SOURCE TEXT =
>> Start

The first taxonomy to internalize: cloud IAM serves three distinct populations, with different lifecycles, threat models, and tooling.

Human identities

Workforce - employees, contractors, vendor partners. Lives in your corporate IdP (Okta, Entra ID, Google Workspace). Federated into every cloud, SaaS, and internal app. Customer (CIAM) - end users of your product. Auth0, Cognito, Entra External ID, Firebase Auth, Stytch, WorkOS. Different scale (millions of users, social login, account-recovery flows) and different threat model (credential stuffing, ATO). B2B - your customer's IT admins integrating with your product via SSO. SAML / OIDC inbound, SCIM provisioning, the messy world of "every customer wants a different IdP."

Workload identities

Anything that isn't a human but needs to call an API: a pod in Kubernetes, a serverless function, a CI/CD job, an on-prem agent, a third-party SaaS connector, a script running in someone's automation. Historically these used long-lived access keys; the modern pattern is short-lived tokens minted from a platform identity (IRSA, GKE Workload Identity, Azure Workload Identity) or from a federated OIDC trust. The volume here typically exceeds the human population 10-100×; most orgs have an order-of-magnitude underestimate of how many workload identities they have.

Service / principal identities

The cloud-native IAM constructs - AWS IAM users / roles / federated principals, Azure service principals / managed identities, GCP service accounts / workload-identity pools. These are the shape identity takes inside the cloud, regardless of whether the entity behind them is human, workload, or another service. The principal is what policies attach to and what logs reference. Most identity work in cloud is really principal hygiene: who owns this role, what touches it, when was it last used, is it still needed.

The three populations overlap in unintuitive ways. A workforce engineer logs into AWS via SSO (human → principal), pushes code via a CI/CD job that assumes a deploy role (workload → principal), and the deployed service runs as a pod-bound role that calls S3 (workload → principal). Three different identity types, one continuous chain of accountability if the logs and trust relationships are wired correctly. The most common audit gap is that the chain isn't continuous - a CI job runs as a generic shared role, so "who deployed this" can't be answered. Fix the federation, fix the audit.

>> End

DATA PROVIDED =
>> Start

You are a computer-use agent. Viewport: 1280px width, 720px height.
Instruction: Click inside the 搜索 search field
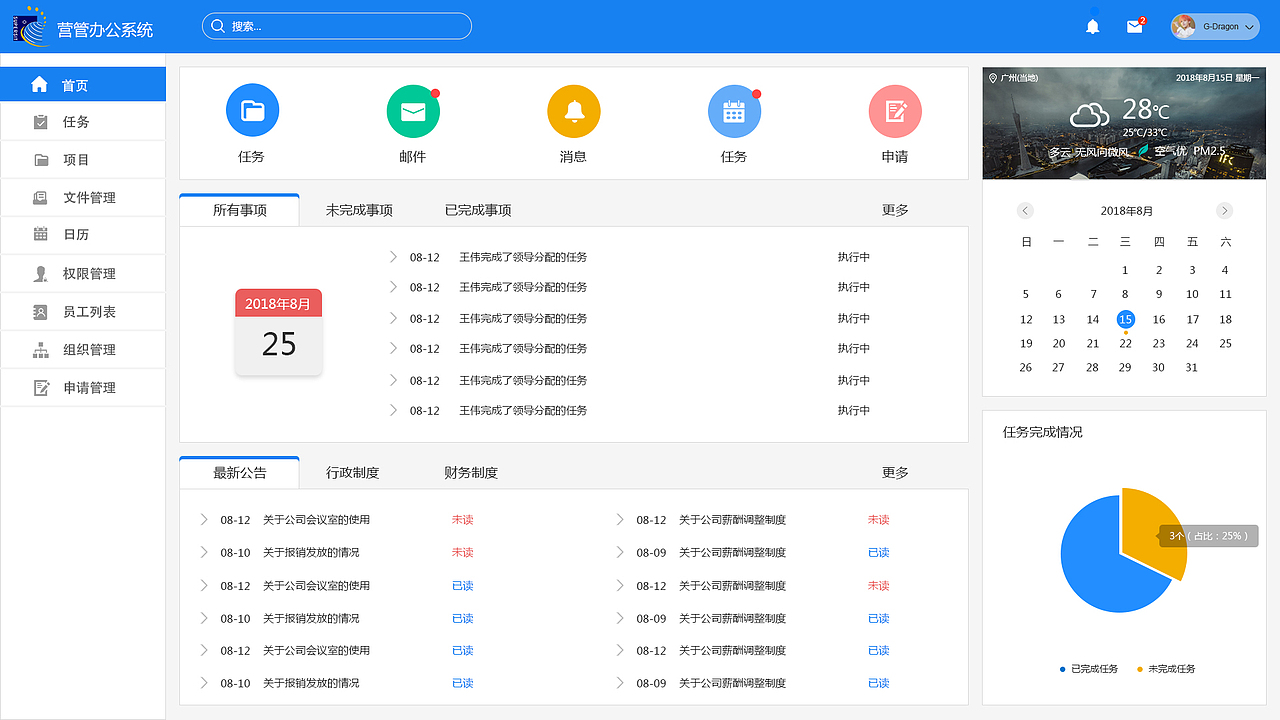336,26
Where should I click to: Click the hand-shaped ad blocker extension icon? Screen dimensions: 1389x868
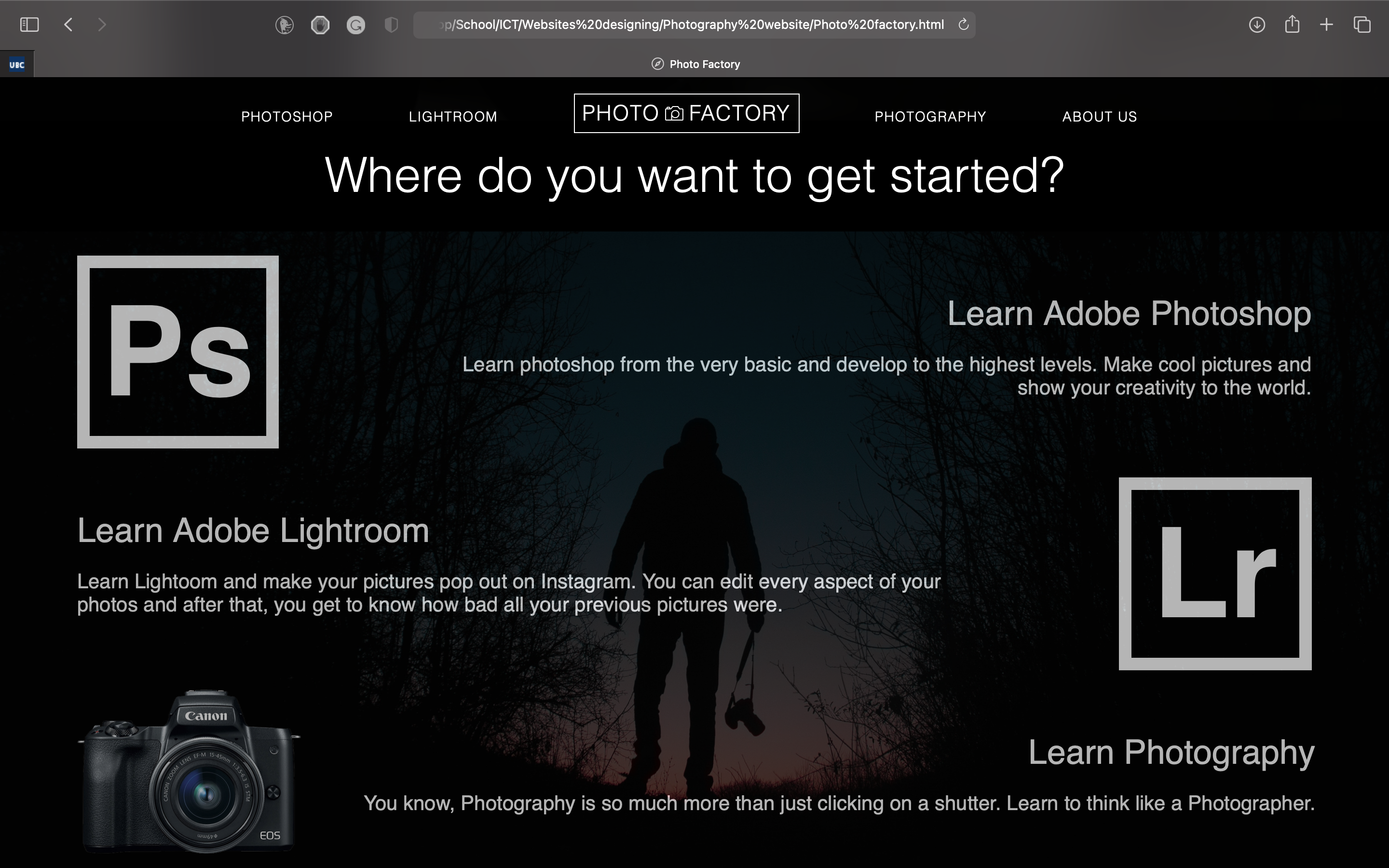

>> End

TASKS AND EXERCISES =
• a. Reproduce everything in the cloud IAM passage from "Anything that isn't" down to "identities they have.", without changing a word.
• b. According to the cloud IAM passage, by how much does the volume of workload identities typically exceed the human population?
• c. List every product the cloud IAM passage names for customer (CIAM) identity.
The listing comes from a separate source and has no connection to the cloud IAM passage.

THE REPLIES =
• a.
Anything that isn't a human but needs to call an API: a pod in Kubernetes, a serverless function, a CI/CD job, an on-prem agent, a third-party SaaS connector, a script running in someone's automation. Historically these used long-lived access keys; the modern pattern is short-lived tokens minted from a platform identity (IRSA, GKE Workload Identity, Azure Workload Identity) or from a federated OIDC trust. The volume here typically exceeds the human population 10-100×; most orgs have an order-of-magnitude underestimate of how many workload identities they have.

• b. Typically by 10 to 100 times.

• c. Auth0, Cognito, Entra External ID, Firebase Auth, Stytch, WorkOS